## ACTIVITY
Turn the part that opens with the line containing "At what (x,y)" and closes with the line containing "Looking at the", both included, into a numbered list with blank lines dropped and the pictures left out.

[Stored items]
####################
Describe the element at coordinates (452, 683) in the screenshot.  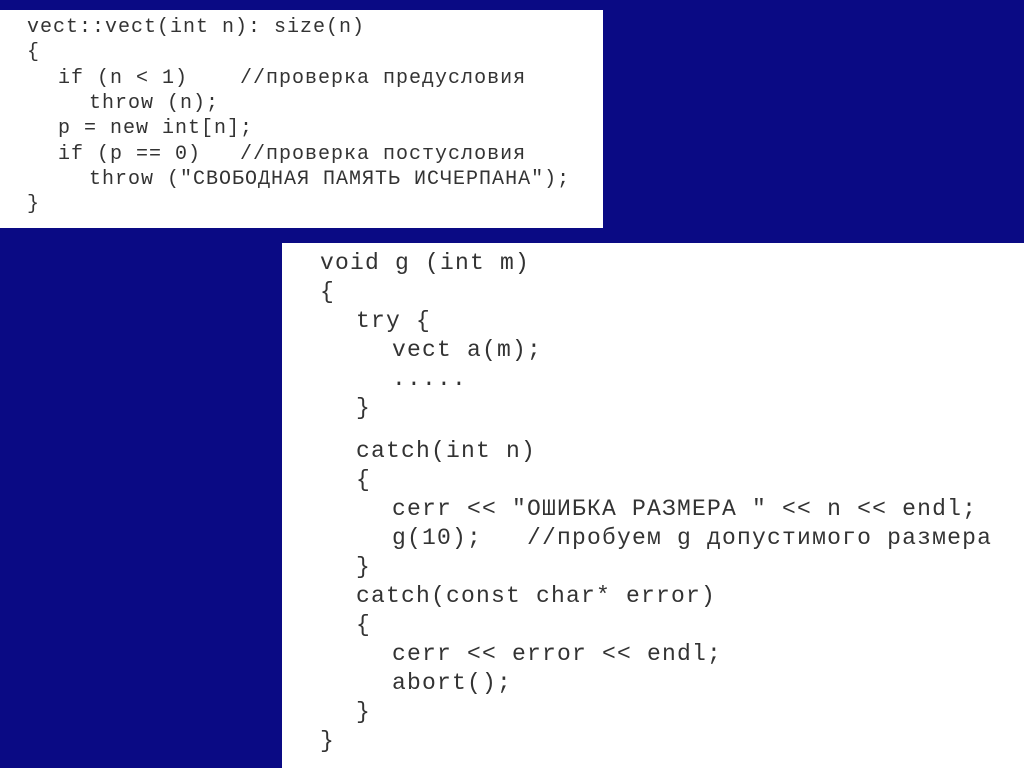
I see `code-line: abort();` at that location.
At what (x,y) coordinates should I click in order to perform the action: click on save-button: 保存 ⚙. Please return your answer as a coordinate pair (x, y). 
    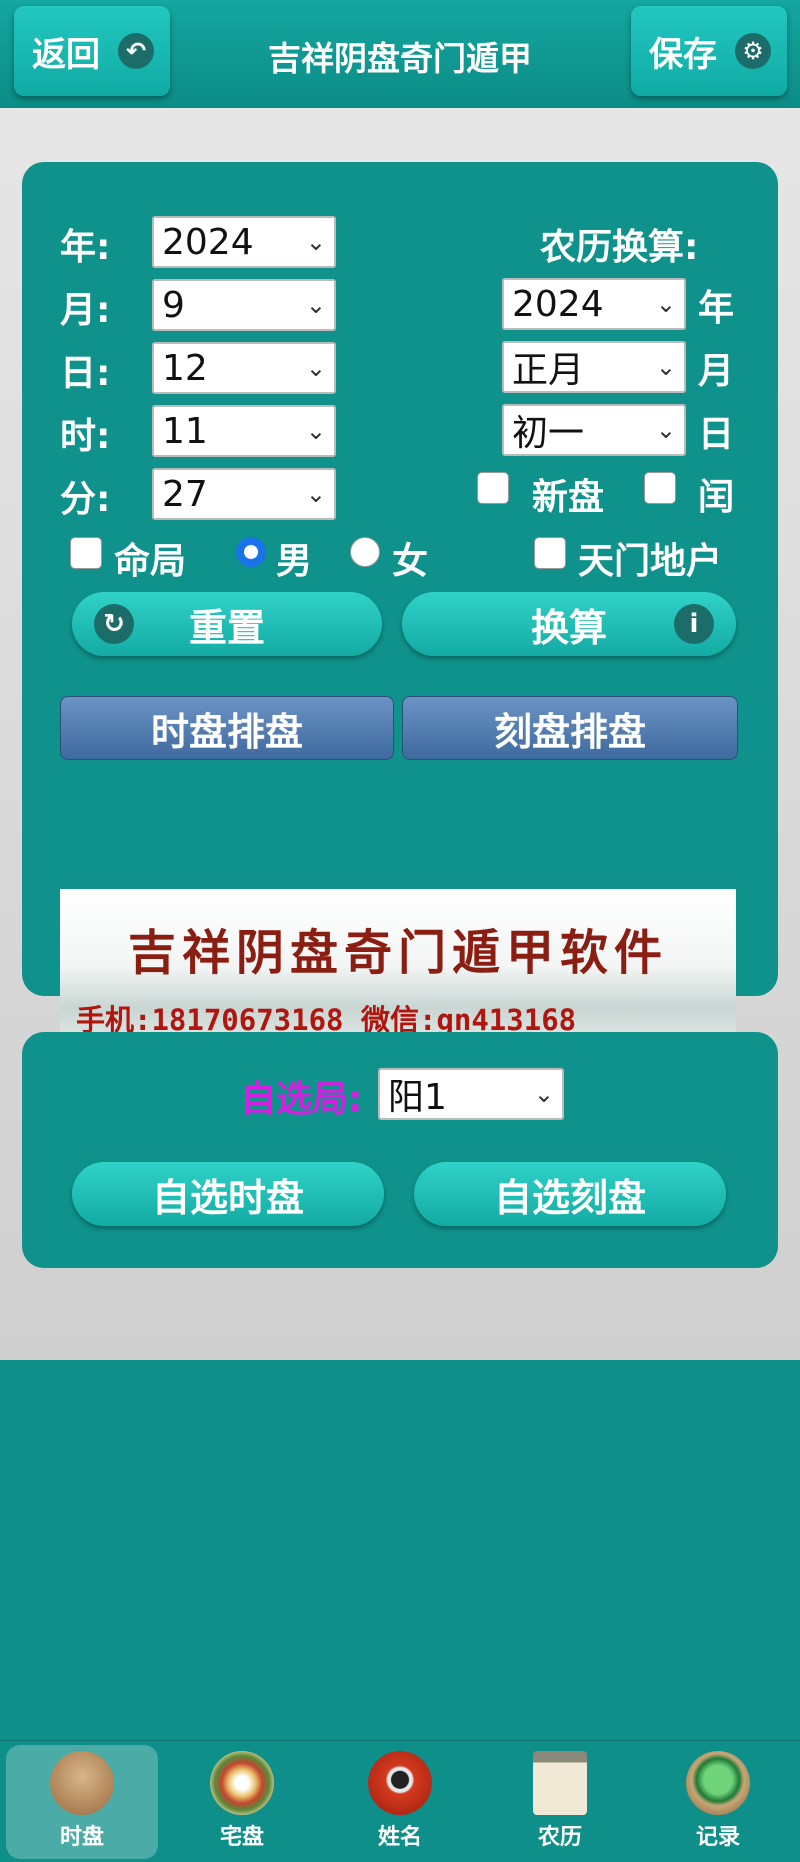
    Looking at the image, I should click on (709, 51).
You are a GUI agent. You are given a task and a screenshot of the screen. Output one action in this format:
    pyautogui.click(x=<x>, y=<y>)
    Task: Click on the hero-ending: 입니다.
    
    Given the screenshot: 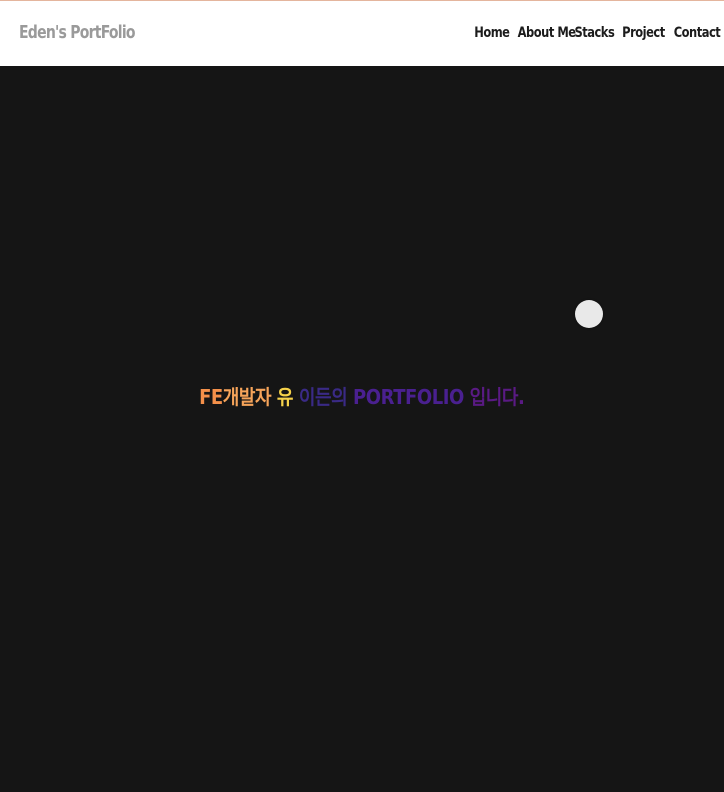 What is the action you would take?
    pyautogui.click(x=497, y=397)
####################
## SOLUTION TO THIS EXERCISE
1. At what (x,y) coordinates should I click in order to perform the action: click on save-button: 保存 ⚙. Please return your answer as a coordinate pair (x, y). 
2.     Looking at the image, I should click on (709, 51).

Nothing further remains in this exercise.